■ WHAT THE TASK ASKS
Please restate each entry word for word and leave the pictures out.

■ RECORDS SUPPLIED
%%

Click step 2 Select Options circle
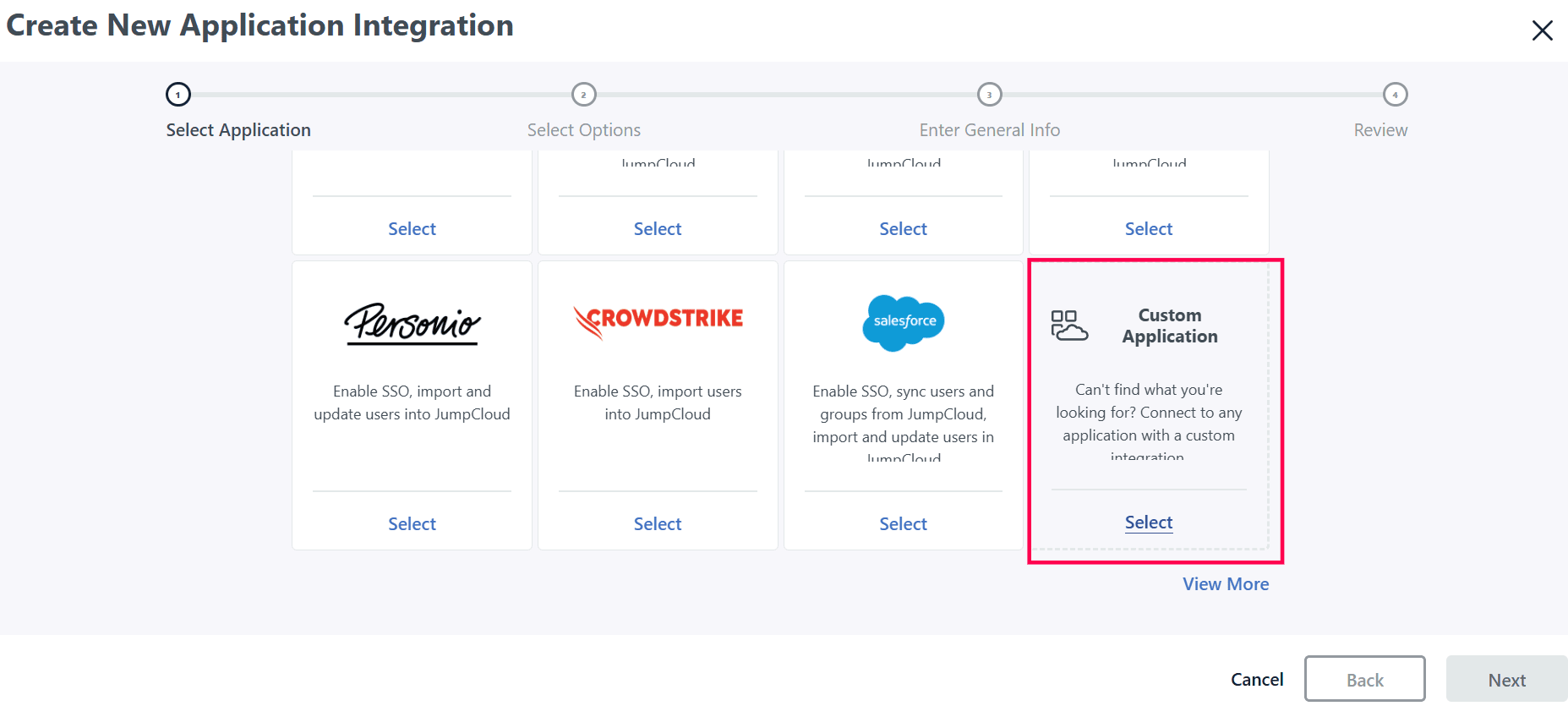The height and width of the screenshot is (706, 1568). 584,95
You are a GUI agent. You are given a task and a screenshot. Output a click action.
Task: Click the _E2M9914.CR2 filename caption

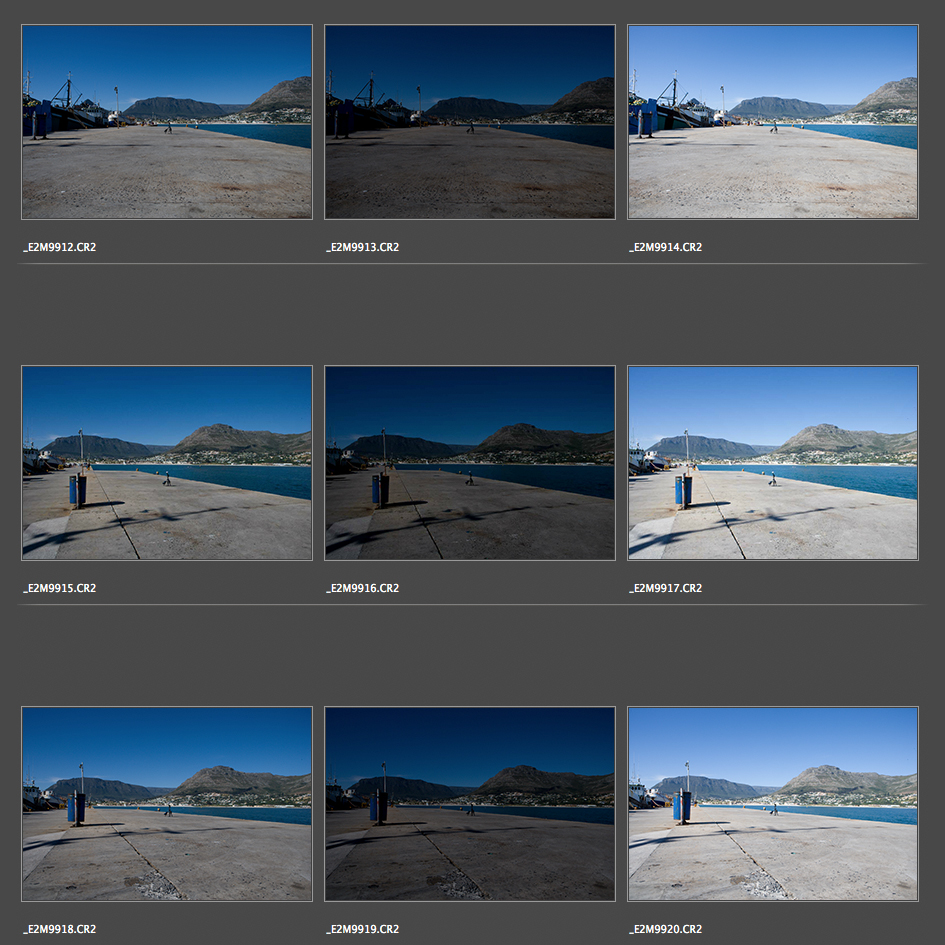click(x=666, y=247)
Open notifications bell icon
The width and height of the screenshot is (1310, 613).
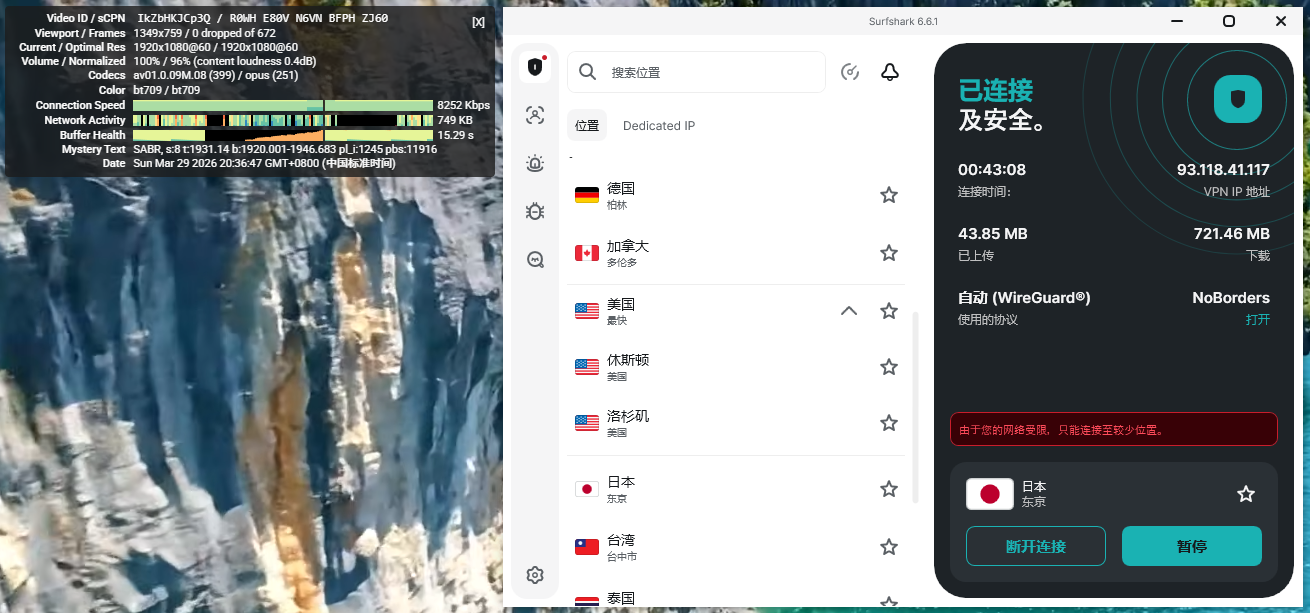coord(889,72)
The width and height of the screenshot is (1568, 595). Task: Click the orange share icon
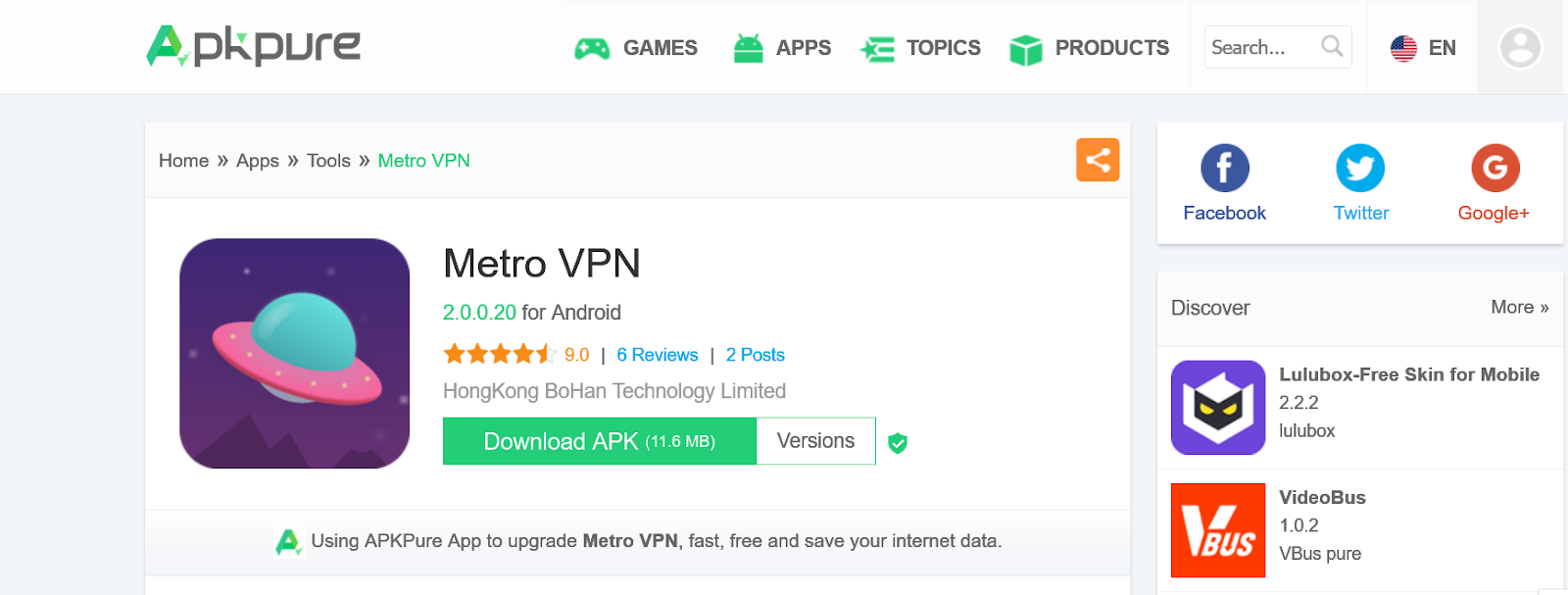(1098, 160)
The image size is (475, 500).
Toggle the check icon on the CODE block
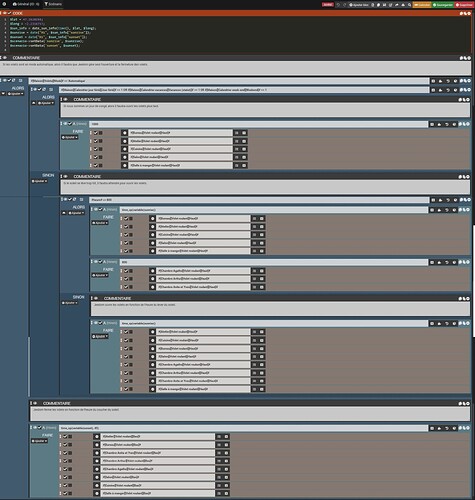pyautogui.click(x=9, y=13)
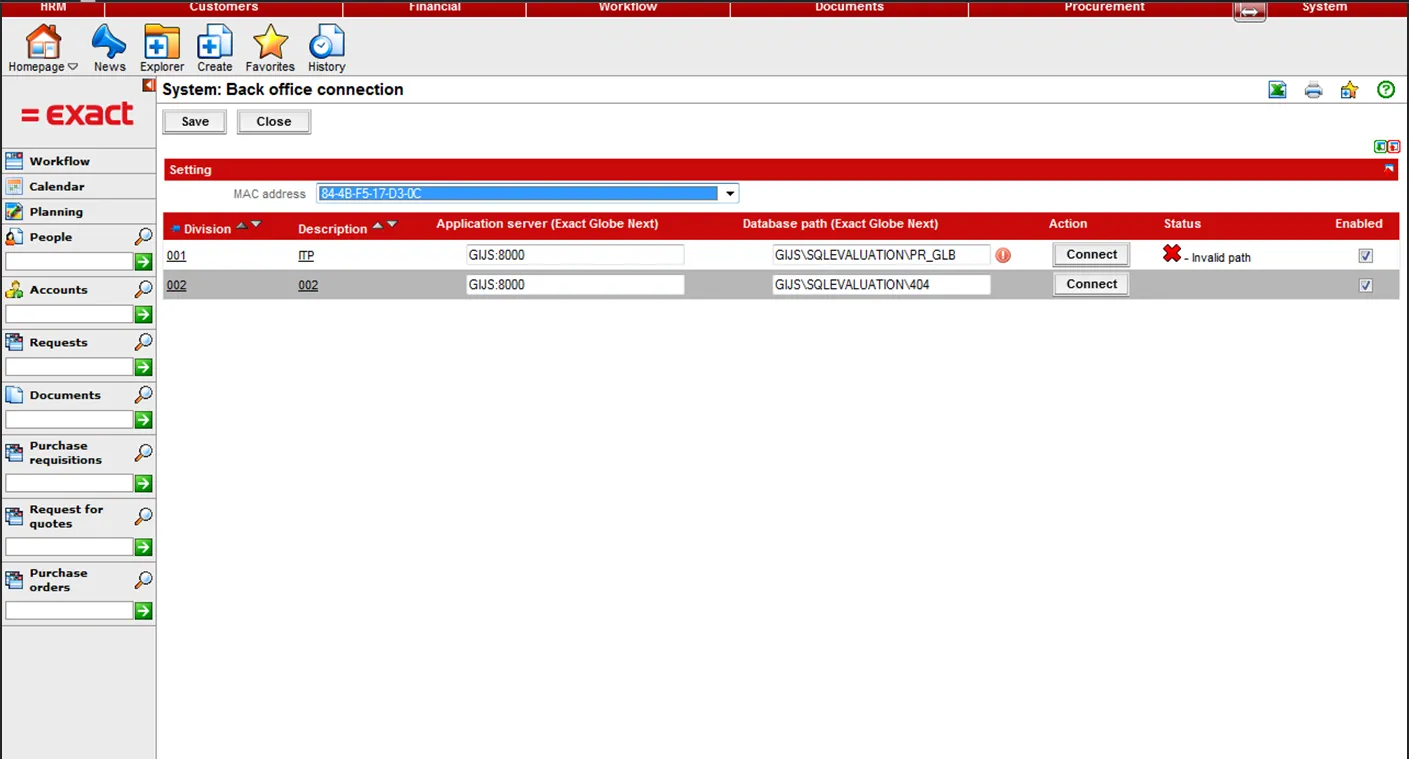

%%

■ PROBLEM SOLUTION
Click step 2 Select Options circle
The height and width of the screenshot is (706, 1568). 584,95
You are a GUI agent. You are given a task and a screenshot. Output a click action.
Task: Click the _E2M9914.CR2 filename caption

click(x=666, y=247)
Open notifications bell icon
The width and height of the screenshot is (1310, 613).
coord(889,72)
The width and height of the screenshot is (1568, 595). Task: Click the orange share icon
(1098, 160)
The image size is (475, 500).
Toggle the check icon on the CODE block
pyautogui.click(x=9, y=13)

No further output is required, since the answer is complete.